(Stored data entries)
::::
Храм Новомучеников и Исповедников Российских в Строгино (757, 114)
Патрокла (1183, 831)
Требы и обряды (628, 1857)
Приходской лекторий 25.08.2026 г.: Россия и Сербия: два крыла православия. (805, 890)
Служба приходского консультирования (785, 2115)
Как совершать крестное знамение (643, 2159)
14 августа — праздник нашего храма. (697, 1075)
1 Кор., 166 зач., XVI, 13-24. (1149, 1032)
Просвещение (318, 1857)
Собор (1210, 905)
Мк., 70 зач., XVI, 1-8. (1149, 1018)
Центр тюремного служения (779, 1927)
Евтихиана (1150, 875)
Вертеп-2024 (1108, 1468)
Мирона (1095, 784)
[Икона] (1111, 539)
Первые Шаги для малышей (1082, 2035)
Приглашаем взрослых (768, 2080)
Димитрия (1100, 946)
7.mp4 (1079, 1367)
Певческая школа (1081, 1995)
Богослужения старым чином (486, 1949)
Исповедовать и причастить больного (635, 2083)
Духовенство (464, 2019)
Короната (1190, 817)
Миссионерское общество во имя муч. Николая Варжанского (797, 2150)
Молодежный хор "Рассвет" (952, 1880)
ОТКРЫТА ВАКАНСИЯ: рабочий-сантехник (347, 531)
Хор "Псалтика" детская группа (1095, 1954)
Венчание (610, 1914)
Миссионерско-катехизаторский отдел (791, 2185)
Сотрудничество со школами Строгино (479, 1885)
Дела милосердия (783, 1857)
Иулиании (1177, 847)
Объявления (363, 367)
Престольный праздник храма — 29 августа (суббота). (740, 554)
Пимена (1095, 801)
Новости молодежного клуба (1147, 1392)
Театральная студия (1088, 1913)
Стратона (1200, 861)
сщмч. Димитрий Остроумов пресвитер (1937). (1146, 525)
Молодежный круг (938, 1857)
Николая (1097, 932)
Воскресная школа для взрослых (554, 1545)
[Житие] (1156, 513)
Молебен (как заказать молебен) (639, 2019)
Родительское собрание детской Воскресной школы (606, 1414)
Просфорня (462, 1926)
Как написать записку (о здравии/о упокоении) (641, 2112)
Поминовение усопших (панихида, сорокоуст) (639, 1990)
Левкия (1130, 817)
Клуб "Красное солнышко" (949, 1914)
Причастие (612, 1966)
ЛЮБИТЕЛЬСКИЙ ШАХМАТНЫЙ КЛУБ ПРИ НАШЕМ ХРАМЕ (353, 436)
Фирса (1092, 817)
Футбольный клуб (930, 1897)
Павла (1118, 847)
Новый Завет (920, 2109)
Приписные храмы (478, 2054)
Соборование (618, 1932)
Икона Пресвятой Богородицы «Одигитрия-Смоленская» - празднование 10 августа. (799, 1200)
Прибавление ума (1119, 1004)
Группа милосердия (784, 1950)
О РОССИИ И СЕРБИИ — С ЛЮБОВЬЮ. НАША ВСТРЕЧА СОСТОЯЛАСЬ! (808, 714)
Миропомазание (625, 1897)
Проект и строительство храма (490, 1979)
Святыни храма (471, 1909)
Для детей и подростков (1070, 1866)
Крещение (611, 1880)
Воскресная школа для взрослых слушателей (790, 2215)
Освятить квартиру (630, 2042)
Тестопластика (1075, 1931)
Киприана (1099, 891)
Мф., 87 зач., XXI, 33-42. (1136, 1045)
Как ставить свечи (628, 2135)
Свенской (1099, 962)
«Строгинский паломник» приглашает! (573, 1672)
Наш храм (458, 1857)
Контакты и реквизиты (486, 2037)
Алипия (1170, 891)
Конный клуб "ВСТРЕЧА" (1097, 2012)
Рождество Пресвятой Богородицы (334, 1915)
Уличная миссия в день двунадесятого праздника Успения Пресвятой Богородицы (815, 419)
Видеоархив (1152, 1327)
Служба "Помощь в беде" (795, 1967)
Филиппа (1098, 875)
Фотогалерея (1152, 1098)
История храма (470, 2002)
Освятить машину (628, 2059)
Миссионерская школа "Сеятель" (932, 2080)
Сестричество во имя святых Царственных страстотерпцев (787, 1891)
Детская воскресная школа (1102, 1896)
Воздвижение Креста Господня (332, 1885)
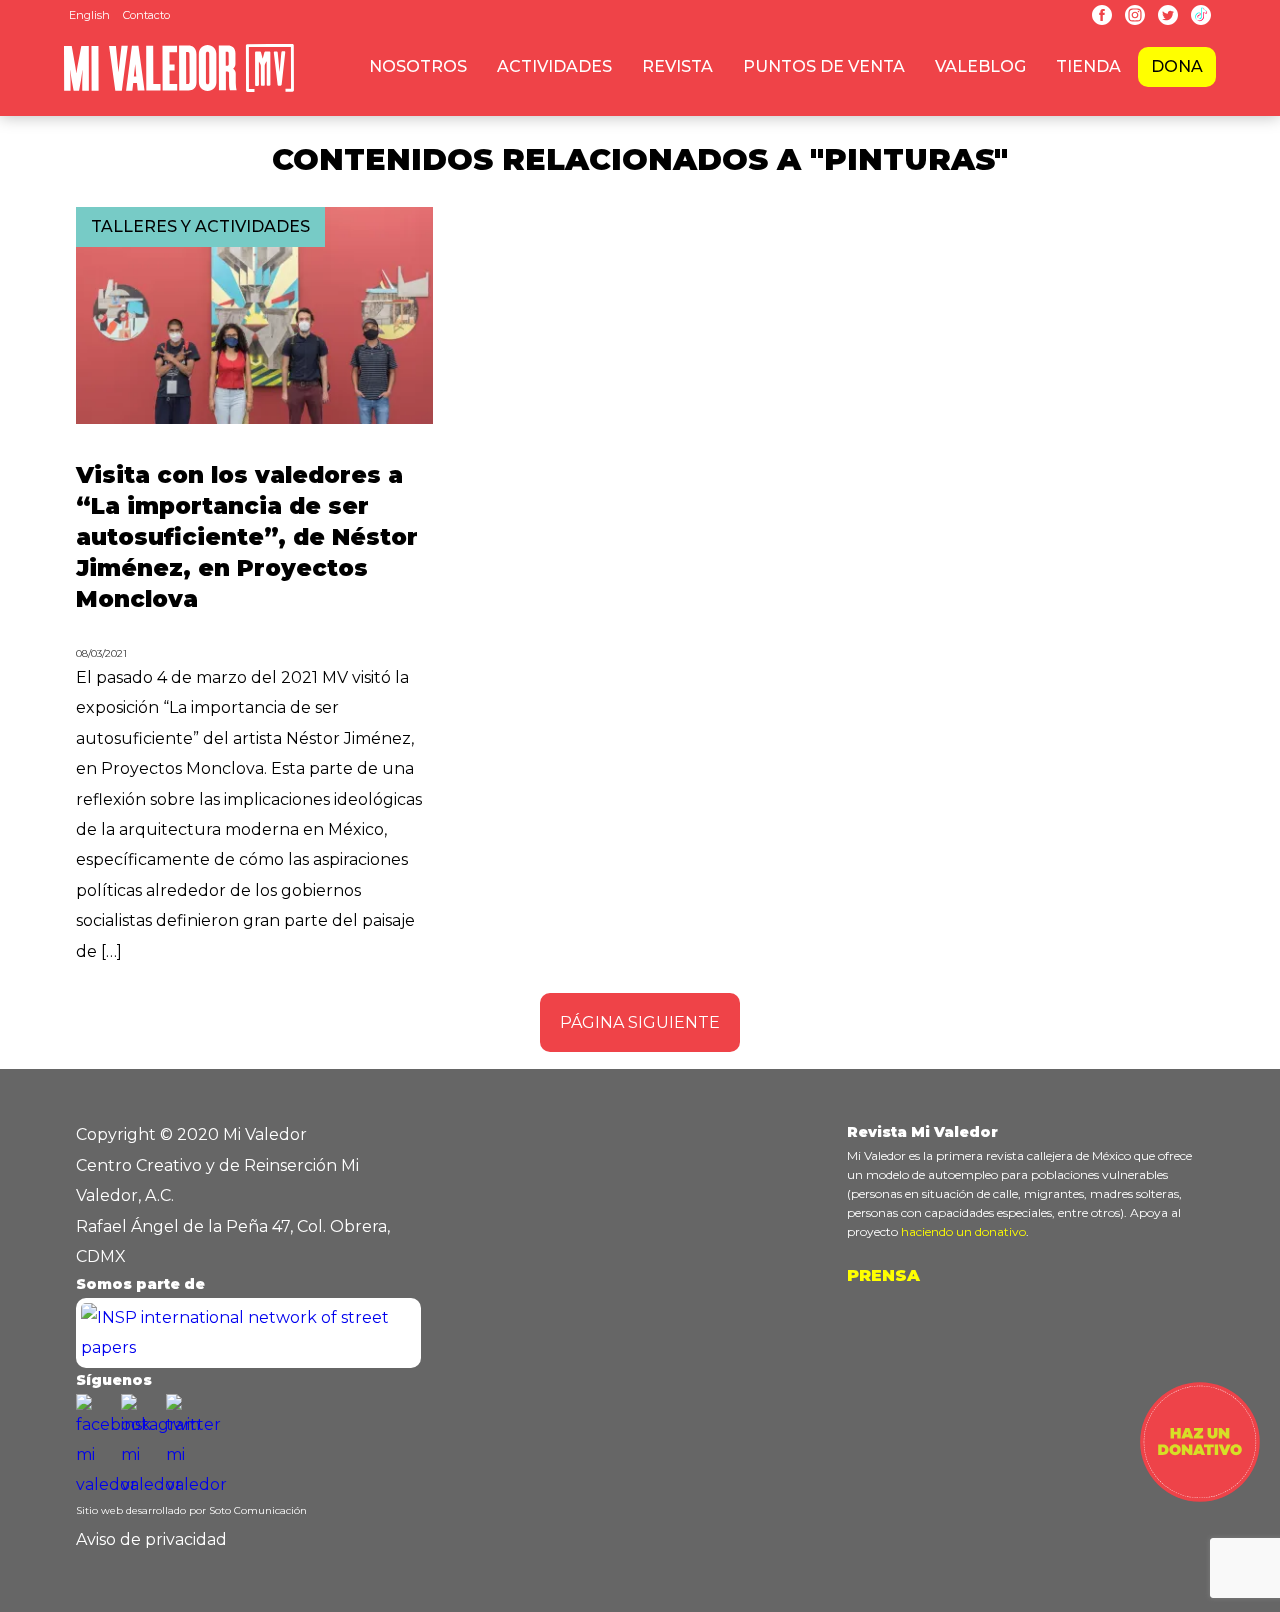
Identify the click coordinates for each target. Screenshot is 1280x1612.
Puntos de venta (824, 66)
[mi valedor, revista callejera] (179, 88)
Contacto (146, 15)
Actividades (554, 66)
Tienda (1088, 66)
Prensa (883, 1275)
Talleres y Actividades (200, 226)
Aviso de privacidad (151, 1539)
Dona (1177, 66)
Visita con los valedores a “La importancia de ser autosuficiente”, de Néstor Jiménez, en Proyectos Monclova (247, 537)
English (89, 15)
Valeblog (980, 66)
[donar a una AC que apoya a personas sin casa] (1200, 1496)
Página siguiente (640, 1022)
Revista (677, 66)
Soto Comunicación (258, 1510)
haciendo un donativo (963, 1231)
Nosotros (418, 66)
::::
GOAL OF THE EXERCISE:
Transcribe verbatim. Cover the lines from the first line of the entries above to the line containing "[Икона] (1111, 539)", inclusive.

SOLUTION TO THIS EXERCISE:
Храм Новомучеников и Исповедников Российских в Строгино (757, 114)
Патрокла (1183, 831)
Требы и обряды (628, 1857)
Приходской лекторий 25.08.2026 г.: Россия и Сербия: два крыла православия. (805, 890)
Служба приходского консультирования (785, 2115)
Как совершать крестное знамение (643, 2159)
14 августа — праздник нашего храма. (697, 1075)
1 Кор., 166 зач., XVI, 13-24. (1149, 1032)
Просвещение (318, 1857)
Собор (1210, 905)
Мк., 70 зач., XVI, 1-8. (1149, 1018)
Центр тюремного служения (779, 1927)
Евтихиана (1150, 875)
Вертеп-2024 (1108, 1468)
Мирона (1095, 784)
[Икона] (1111, 539)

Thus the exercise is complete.